The Dream of the Unified Field
There has been much discussion of late on ways to invigorate science fiction. Many people I have talked to have expressed a malaise in the field, a feeling that something is “not quite right.” The dolor is not something easily pinpointed, especially when concerned with a diverse community of writers and readers. There has also been much discussion of remedy. Many profess that somehow science fiction has lost its way from the “Golden Age,” that the bedrock values of that era has been tainted by experimentalism—a vaguely defined set of literary values, whatever they might be—and that if we all just regressed to a previous state of grace, we’d all be much happier.
Naturally (can you see where this is going?) I believe that a series of evolutionary tendencies in science fiction, as a particular nexus of written literature, need to be further developed, not scaled back, and that this can be helped along by creating some kind of larger, if loose, identity.
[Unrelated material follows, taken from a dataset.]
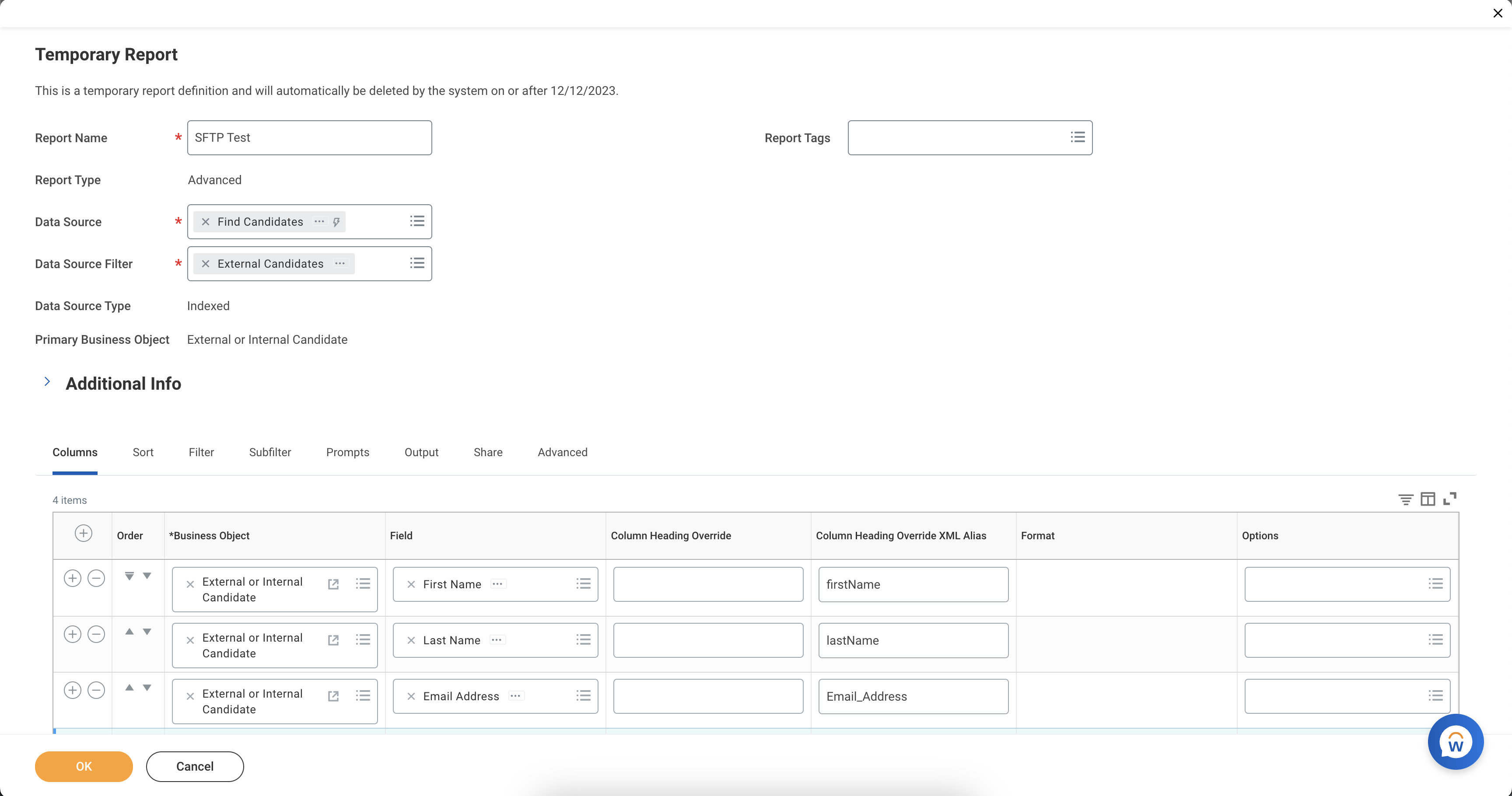Move the Last Name row up
Viewport: 1512px width, 796px height.
click(129, 632)
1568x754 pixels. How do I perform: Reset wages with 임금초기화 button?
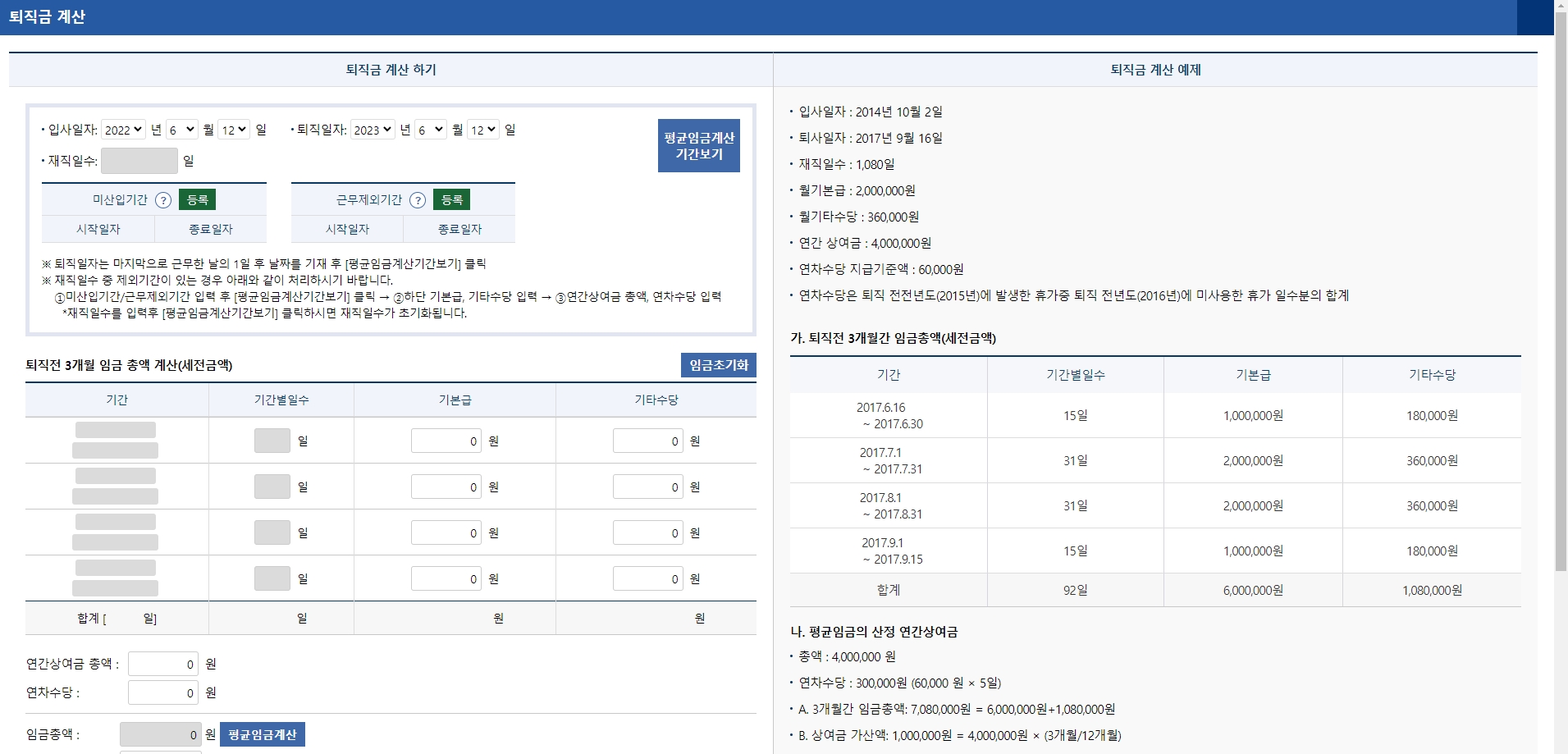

If science fiction cannot be defined, then—as Delany once said—it can perhaps be described. Or what we want it to be can be described. But before this can happen, the very urge to codify, calcify, and compartmentalize science fiction into a neat little box has to be given up as an adolescent figment.
Creating the sense of a writerly movement is always an active process, never a passive one. Sometimes it’s only when “we declare these truths self-evident” that they become, in fact, self-evident. Attempts at forging collective identity usually involve drawing together writers, themes, and trends that—if not entirely disparate—don’t necessarily have commonalities that leap off the tongue. (It would be overstating the case to call cyberpunk a concoction born out of a zine and an anthology, rather than an aesthetic per se, but not by much.) We’re far past the age of 18th century salons in which a small cadre of upper class ne’er-do-wells with access to elite printing technology can dictate the terms of the game in exclusive fashion. That’s a good thing, and SF is an egalitarian form of literature anyway. So there’s a certain level of skepticism about creating manifesto-like documents. Good. The Futurist painters got burned on this count when they declared that the painting of the nude “should be banned for 10 years.” Now that really worked out well for them.
Still, I think something is underneath the surface. We could call it slipstream, or post-SF. To an extent it doesn’t matter—but then again, the very act of naming creates certain expectations, observations, and articulations.
What must be done next, then? There are two basic tenets, from which all else springs.
First of all, every unquestioned “truth” about what science fiction is, or needs to be, must be relentlessly scrutinized, and then either reinvented or subverted if a particular story calls for it. In other words, science fiction is needed that questions the very purpose of science fiction. (As Marjorie Perloff says with poetry: “At the microlevel, poetic knowledge involves the interrogation of words, images, or metaphors.” And I’ve always believed that science fiction is a peculiar species of poetic knowledge). Out of this seemingly paradoxical act, truly new forms will arrive, forms that we can’t expect or anticipate at this moment, but will be eventually seen as necessary as a blood count.
This is a science fiction not necessarily rooted in scientific extrapolation, that doesn’t even necessarily pay lip service to the cultural assumptions that SF brings to the table. Before the death knell across the countryside is sounded, however, it must be remembered that this isn’t a call for a lack of rigor in writing. It is so easy to write blobby, superficially funky prose that seems experimental, but gives experimentalism a bad name. (There is also the danger of codifying another slipstream “genre.” But creating another genre, another little category, is falling into the same recursive genre trap. What this essay is about is looking for ways to disassemble the very idea of genre.)